Investigating the genetic architecture of complex traits in Soay sheep

Supervisors: Dr Sara Knott, Prof Josephine Pemberton, Dr Pau Navarro

Project Description:

Almost all traits of importance in agriculture, medicine and evolution are complex and influenced by the actions and interactions of many genes and environmental factors. One of the major challenges in biology is to understand the genetic control of these complex traits. Advances in genomic technologies, especially in the development of high-density genotyping arrays have made it possible to begin to dissect the genetic variation and characterise the genetic architecture of traits in many, including non-model, species.

This project aims to investigate the genetic architecture of morphometric, fitness and health related traits in the Soay sheep (Ovis aries), using new analytical methods and data collected as part of a long-term study on the St. Kilda archipelago (Scotland) that is one of the largest projects encompassing genomic data and high quality phenotypes in a wild population (http://soaysheep.biology.ed.ac.uk). The data consist of over 6,500 individuals that have been genotyped for around 39K polymorphic loci (SNPs), and, in addition, a subset of 188 that have been genotyped with a high-density SNP chip containing 450K polymorphic SNPs in Soays. By applying cutting edge quantitative genomic methodologies to this population, we will be able to explore strategies that could be used in other populations, including livestock, as the data become available.

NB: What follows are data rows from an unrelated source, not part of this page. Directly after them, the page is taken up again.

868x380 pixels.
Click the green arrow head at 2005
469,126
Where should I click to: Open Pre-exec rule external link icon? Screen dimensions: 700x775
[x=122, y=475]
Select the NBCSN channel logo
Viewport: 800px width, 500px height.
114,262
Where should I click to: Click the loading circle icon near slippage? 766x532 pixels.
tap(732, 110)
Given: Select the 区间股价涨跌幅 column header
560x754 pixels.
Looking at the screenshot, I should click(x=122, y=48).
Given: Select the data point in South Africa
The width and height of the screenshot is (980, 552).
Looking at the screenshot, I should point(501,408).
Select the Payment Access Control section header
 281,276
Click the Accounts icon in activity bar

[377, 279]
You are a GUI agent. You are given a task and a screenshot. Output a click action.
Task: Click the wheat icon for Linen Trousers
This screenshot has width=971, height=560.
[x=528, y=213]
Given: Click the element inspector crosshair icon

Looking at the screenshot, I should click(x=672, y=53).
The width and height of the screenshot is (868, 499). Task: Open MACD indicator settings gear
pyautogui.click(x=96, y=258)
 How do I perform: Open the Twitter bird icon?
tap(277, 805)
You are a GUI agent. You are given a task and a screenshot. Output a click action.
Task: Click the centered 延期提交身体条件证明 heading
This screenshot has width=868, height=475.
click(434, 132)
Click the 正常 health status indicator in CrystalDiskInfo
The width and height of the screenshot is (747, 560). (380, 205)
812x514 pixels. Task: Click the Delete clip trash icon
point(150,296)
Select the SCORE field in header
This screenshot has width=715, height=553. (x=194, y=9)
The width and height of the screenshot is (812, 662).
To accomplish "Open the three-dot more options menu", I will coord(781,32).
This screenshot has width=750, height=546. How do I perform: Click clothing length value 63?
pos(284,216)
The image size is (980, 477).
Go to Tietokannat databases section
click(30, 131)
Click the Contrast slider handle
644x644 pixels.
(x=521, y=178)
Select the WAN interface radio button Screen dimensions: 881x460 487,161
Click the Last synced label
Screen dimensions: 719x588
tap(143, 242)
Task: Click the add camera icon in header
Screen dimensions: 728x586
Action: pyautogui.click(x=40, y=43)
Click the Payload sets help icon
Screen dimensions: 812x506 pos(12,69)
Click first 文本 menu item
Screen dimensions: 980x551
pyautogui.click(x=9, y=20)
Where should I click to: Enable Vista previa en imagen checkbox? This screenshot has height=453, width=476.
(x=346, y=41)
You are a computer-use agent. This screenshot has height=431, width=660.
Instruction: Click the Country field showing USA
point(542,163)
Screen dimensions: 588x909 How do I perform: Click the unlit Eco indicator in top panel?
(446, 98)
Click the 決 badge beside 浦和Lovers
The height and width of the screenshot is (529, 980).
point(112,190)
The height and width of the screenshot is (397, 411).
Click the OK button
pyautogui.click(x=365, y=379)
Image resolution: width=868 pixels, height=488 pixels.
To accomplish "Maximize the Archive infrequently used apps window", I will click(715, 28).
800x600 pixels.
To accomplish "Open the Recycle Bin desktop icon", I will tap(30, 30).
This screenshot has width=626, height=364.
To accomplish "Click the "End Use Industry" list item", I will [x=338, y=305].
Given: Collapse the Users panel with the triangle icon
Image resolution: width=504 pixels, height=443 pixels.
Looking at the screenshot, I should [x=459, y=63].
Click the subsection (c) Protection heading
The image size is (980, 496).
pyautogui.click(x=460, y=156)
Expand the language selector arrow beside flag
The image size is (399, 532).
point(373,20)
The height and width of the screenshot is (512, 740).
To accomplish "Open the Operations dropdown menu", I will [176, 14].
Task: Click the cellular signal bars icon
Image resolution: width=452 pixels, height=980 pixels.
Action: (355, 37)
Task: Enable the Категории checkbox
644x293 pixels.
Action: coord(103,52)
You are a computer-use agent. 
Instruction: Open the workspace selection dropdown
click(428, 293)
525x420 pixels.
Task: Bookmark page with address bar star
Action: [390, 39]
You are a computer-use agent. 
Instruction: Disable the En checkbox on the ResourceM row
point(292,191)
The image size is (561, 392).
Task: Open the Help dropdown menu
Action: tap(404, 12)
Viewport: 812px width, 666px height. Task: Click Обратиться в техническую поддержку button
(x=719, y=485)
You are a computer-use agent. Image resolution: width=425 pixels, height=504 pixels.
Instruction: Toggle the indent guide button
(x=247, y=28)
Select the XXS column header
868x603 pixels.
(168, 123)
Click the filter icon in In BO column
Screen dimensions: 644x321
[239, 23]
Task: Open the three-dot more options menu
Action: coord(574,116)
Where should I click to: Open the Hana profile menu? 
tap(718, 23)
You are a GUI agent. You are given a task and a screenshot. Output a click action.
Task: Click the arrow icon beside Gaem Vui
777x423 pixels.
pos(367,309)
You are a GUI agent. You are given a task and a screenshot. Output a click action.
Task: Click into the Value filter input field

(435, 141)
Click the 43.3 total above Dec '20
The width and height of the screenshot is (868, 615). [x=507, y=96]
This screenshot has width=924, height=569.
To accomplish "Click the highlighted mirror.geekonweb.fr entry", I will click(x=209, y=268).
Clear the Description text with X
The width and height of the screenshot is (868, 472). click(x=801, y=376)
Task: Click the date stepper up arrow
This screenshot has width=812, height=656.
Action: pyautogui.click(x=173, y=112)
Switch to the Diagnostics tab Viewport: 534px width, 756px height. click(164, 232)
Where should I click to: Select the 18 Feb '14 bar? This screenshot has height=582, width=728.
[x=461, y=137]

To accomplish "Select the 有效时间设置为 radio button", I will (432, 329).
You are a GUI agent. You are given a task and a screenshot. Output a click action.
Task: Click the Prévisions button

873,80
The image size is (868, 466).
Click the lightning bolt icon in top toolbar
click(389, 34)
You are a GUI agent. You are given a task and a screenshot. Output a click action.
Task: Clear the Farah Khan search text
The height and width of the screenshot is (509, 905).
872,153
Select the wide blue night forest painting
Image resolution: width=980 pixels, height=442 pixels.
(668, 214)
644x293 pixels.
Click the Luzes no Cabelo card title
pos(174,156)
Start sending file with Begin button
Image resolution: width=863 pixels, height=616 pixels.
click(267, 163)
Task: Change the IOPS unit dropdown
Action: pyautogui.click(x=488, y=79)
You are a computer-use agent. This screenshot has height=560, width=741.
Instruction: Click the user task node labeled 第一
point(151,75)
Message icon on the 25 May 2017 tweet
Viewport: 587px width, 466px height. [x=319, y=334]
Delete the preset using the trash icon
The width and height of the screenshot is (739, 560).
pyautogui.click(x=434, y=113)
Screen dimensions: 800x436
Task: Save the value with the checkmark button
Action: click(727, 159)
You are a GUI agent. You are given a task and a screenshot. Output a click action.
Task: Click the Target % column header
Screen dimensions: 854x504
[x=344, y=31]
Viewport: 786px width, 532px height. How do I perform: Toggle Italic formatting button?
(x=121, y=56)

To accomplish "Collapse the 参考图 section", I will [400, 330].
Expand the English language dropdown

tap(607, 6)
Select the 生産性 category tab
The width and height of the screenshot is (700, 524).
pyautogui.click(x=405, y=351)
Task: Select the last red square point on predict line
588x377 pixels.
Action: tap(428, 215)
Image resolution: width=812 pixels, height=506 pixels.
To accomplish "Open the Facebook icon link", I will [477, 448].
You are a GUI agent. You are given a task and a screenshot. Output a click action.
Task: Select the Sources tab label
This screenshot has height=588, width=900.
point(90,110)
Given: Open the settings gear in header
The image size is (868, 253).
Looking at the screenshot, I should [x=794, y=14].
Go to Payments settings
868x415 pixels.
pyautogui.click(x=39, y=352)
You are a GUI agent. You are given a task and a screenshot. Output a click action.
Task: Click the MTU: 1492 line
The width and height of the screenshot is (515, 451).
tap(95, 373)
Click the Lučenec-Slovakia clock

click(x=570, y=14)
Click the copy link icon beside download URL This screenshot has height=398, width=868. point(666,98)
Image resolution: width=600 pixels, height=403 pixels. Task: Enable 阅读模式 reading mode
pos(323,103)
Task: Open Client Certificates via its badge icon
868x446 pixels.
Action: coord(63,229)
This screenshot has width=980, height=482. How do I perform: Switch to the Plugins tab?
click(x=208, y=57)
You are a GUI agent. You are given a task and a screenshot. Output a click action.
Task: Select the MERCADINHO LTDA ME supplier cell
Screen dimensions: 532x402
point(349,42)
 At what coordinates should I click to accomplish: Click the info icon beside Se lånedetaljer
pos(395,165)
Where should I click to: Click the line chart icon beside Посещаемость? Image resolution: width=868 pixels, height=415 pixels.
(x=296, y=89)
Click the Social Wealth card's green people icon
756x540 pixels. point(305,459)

The project will have three main stages. The first will involve imputing SNP genotypes for all 450K SNPs for all 6500 individuals, taking advantage of the well-resolved pedigree available for the population. Once complete the next stages will investigate different approaches to dissecting the genetic variation underpinning a range of traits. The second will work at the whole genome level, asking what proportion of the genetic variance is associated with common genetic variants (SNPs) and whether we can quantify the effects of other genetic variants not captured by the SNP array, such as rare variants. The third stage will investigate the contribution from regions across the genome using, among other approaches, a new ‘regional heritability’ method based on haplotypes. The analyses will contribute to the development of the methodology and combining the results will give new insights into the genetic control of a range of traits in this sheep population.
This project will provide training and experience in key areas of genomics combined with statistics and computation relevant to all species as well as field data collection. In particular, experience will be gained in state-of-the-art analytical methods and software being used in the analysis of human data. Training in genetics, genomics and statistics is available through our MSc programme in Quantitative Genetics and Genome Analysis (http://qgen.bio.ed.ac.uk). Additionally training is offered in generic transferable and professional skills.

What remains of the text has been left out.